On February 25, Firefox became the first web browser to set a new encryption method called DNS over HTTPS (DoH) as a default privacy setting for its users.
Before DoH was created, anything that was searched up on the web went through a system called the DNS (domain name system), which acts as a database that translates words typed in the URL bar into a sequence of numbers known as an IP Address, which is a website’s proper identification and location. If the web was a neighborhood, “Bob’s house” would be the input for the URL bar and the formal address for “Bob’s house” would be the IP Address. Through DNS, web browsers can find and give users the websites that they searched for.
The problem with normal DNS searching is that it requires a resolver to go through multiple servers, all of which see the IP Address that is being searched. Using the neighborhood metaphor, DNS searching is like a mailman (the resolver) going from house to house (the servers) asking for directions to Bob’s house. The mailman, as well as all the neighbors who the mailman has asked directions from now know that Bob has received mail from someone.
On the normal web, this can be a problem in tracking and spoofing. Tracking would be like a neighbor’s or the mailman’s observations on who in the neighborhood is receiving the most mail.

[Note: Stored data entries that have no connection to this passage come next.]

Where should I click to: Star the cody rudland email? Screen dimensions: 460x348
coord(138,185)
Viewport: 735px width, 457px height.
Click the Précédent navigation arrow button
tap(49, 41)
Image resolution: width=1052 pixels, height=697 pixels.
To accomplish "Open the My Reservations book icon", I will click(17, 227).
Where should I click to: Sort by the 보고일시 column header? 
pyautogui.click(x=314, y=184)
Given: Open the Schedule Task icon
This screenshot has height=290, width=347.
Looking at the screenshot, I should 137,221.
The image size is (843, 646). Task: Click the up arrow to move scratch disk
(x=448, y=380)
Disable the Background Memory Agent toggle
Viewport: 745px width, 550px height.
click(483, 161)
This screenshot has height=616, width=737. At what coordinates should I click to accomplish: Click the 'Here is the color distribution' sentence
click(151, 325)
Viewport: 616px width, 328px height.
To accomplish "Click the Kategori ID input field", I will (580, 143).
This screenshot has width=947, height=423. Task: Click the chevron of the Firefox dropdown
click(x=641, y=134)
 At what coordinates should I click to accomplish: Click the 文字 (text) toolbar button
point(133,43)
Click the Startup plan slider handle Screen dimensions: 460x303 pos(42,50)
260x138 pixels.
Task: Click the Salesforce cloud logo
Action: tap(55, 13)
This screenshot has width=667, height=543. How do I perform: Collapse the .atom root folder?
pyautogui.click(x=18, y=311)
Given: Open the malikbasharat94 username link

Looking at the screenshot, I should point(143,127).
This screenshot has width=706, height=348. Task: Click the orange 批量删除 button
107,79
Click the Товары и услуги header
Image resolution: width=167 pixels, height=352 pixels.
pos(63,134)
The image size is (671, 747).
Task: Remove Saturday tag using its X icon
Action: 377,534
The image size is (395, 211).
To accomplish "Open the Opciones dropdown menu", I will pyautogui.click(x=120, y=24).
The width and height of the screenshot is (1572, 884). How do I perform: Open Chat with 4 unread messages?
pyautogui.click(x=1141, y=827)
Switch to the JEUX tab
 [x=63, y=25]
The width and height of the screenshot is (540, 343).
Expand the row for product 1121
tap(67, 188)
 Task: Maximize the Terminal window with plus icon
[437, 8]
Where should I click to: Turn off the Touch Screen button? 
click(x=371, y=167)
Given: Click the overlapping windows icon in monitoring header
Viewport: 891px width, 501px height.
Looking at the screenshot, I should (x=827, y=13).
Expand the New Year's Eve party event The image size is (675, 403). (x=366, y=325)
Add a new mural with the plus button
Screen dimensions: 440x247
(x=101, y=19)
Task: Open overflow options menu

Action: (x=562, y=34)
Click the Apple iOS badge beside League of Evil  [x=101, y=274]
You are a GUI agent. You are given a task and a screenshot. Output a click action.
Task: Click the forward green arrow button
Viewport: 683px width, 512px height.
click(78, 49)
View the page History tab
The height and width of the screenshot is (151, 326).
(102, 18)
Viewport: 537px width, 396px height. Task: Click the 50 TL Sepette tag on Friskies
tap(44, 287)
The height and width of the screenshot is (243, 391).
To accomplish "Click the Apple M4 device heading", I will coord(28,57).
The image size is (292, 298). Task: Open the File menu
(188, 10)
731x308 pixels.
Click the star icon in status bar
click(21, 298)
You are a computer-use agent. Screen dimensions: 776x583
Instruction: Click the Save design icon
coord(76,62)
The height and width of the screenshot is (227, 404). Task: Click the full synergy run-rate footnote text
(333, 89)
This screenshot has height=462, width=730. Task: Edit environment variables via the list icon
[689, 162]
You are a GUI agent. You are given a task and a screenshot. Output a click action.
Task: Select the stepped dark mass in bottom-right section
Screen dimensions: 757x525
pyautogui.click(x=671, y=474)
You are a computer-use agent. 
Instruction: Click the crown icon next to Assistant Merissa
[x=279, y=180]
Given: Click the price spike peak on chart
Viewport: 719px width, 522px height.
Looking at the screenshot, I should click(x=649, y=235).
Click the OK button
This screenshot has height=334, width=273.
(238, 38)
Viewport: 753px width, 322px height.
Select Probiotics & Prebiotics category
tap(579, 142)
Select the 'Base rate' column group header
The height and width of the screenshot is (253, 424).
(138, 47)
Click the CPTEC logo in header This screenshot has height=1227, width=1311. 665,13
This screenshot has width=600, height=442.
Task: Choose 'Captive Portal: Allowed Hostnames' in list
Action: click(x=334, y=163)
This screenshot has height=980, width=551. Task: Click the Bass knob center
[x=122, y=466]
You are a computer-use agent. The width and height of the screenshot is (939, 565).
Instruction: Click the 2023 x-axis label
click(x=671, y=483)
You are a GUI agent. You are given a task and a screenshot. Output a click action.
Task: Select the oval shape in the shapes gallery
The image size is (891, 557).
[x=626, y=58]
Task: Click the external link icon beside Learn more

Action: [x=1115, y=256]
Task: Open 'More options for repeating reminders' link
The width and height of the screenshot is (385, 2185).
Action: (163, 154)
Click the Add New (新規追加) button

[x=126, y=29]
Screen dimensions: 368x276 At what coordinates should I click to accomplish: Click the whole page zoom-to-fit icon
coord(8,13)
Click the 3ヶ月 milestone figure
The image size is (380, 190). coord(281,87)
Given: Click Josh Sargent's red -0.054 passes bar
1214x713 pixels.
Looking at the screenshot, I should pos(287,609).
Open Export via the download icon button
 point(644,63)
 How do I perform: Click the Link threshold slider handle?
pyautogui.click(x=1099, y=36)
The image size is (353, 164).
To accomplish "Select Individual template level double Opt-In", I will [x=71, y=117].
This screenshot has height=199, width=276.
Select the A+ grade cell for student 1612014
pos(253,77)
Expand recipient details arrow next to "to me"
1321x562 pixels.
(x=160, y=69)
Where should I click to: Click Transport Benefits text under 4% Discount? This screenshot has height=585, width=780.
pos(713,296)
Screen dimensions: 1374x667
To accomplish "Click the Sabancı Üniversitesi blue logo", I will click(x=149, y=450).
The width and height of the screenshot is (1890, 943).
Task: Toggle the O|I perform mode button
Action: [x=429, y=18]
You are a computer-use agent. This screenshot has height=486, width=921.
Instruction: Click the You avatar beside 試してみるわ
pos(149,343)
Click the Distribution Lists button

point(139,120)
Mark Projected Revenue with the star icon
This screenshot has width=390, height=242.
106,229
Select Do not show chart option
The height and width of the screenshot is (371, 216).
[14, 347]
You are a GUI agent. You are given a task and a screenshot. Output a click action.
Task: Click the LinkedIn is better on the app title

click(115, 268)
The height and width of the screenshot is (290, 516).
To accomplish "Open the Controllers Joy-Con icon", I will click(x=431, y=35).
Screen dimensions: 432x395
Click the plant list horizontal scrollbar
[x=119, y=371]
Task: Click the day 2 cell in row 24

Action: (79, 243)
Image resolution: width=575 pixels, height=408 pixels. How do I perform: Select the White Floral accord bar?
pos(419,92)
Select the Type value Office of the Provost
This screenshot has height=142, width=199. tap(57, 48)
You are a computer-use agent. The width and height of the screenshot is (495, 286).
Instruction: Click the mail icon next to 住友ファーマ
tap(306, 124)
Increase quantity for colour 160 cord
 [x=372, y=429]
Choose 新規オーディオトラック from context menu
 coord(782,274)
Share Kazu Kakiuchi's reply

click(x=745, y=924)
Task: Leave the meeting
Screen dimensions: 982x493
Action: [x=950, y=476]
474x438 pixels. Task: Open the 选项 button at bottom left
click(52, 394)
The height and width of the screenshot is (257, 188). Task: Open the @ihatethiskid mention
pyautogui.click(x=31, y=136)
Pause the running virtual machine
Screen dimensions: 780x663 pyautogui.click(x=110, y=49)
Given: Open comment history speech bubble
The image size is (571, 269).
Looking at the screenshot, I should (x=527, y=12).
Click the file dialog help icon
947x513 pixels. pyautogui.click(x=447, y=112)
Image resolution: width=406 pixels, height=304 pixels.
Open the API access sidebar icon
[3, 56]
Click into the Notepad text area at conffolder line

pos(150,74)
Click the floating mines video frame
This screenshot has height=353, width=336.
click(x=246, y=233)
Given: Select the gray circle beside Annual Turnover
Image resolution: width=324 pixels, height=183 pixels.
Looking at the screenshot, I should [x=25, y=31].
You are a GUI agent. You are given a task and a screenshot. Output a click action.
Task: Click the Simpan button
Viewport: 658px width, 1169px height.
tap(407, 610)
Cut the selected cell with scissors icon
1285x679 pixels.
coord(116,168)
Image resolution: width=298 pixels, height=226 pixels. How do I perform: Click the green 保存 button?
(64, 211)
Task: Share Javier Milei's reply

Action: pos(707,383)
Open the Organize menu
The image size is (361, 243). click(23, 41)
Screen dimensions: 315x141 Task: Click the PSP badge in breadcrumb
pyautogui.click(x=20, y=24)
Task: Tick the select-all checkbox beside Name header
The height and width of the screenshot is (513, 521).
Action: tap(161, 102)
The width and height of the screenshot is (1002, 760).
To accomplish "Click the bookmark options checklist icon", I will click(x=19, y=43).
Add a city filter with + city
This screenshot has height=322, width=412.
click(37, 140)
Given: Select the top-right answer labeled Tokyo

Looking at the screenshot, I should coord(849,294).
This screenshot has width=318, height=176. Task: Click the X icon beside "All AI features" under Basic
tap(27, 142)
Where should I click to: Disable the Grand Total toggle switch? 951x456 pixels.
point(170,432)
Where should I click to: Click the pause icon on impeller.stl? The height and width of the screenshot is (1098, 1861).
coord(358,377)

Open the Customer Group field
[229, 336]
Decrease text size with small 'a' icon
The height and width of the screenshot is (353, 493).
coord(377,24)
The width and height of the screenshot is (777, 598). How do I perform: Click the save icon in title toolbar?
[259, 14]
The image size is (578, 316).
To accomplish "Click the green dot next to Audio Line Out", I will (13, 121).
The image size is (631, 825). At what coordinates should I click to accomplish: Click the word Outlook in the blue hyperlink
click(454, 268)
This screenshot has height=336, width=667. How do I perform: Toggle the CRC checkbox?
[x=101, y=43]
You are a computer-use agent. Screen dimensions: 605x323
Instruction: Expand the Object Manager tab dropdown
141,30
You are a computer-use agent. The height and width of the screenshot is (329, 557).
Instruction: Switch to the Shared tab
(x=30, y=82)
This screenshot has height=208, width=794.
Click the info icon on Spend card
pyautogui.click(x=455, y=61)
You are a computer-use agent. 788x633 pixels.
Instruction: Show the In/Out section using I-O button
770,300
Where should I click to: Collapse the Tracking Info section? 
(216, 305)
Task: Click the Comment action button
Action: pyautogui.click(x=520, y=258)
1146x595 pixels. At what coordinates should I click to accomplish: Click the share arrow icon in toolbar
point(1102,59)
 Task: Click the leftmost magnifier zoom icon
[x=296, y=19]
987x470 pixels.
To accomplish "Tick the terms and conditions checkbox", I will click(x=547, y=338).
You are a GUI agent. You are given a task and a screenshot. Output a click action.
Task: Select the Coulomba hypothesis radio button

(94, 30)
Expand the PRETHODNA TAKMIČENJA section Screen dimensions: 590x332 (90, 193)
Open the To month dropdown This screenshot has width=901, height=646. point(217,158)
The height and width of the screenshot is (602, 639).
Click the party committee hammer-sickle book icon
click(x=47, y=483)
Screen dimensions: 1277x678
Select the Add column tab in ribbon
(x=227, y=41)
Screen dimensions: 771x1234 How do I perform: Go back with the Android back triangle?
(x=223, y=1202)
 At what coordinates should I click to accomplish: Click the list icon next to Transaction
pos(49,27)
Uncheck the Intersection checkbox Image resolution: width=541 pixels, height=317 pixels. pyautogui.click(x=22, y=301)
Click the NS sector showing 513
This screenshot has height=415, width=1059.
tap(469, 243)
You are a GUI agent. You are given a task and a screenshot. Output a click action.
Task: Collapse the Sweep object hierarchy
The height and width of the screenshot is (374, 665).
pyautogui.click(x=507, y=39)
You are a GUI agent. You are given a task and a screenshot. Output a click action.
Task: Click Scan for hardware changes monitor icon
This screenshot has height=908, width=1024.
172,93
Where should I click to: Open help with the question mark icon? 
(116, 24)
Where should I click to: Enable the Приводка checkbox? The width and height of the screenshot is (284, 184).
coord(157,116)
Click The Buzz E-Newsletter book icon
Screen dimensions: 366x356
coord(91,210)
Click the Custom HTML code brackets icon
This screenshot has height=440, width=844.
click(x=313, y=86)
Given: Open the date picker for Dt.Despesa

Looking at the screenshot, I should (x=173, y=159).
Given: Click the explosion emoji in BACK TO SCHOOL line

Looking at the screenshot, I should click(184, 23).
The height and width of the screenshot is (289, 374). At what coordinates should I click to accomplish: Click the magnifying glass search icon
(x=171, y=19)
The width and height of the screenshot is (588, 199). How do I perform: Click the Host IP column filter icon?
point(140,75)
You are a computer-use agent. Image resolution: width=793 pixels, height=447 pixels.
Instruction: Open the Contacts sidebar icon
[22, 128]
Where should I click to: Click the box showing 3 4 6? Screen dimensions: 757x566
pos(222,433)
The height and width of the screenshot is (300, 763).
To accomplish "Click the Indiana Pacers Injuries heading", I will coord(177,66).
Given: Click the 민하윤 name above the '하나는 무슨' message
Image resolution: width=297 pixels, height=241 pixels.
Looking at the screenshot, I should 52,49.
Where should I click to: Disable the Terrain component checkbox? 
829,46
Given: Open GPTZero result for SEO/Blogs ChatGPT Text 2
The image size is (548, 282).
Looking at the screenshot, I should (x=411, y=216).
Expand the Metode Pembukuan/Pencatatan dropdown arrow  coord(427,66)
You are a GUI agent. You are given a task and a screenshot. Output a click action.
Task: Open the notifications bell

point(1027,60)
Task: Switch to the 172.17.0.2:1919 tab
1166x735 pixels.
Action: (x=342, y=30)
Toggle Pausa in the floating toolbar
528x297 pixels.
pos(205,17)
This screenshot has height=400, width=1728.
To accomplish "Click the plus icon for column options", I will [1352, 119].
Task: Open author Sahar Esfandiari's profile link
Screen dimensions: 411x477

Spoofing would be like a neighbor misdirecting the mailman to another house for malicious reasons or the mailman purposely delivering the mail to the wrong house.
To help fix this problem that has existed since the beginning of the internet, DoH was proposed in October 2018. It fixes this privacy & security issue by encrypting DNS search ups using HTTPS encryption, which is used for encrypting info input into a specific website, such as passwords, email addresses, credit card numbers, etc.
There has been controversy over DoH since it is impartial; it helps the privacy and security of normal web users, but also helps protect malicious and illegal websites from being tracked. More criticisms say that it only creates a false sense of security since other parts of the DNS search are still not encrypted. DoH also requires a trusted resolver. Otherwise, it won’t work at all.
Although Firefox is the first browser to set DoH encryption as a default, it’s not the only browser working on it: Chrome, Edge, Brave, and Opera are all browsers that either already support DoH but have it turned off by default or are working on implementing it. Due to the controversy over it, some browsers may choose to keep it off by default, and even Firefox is still testing its effectiveness.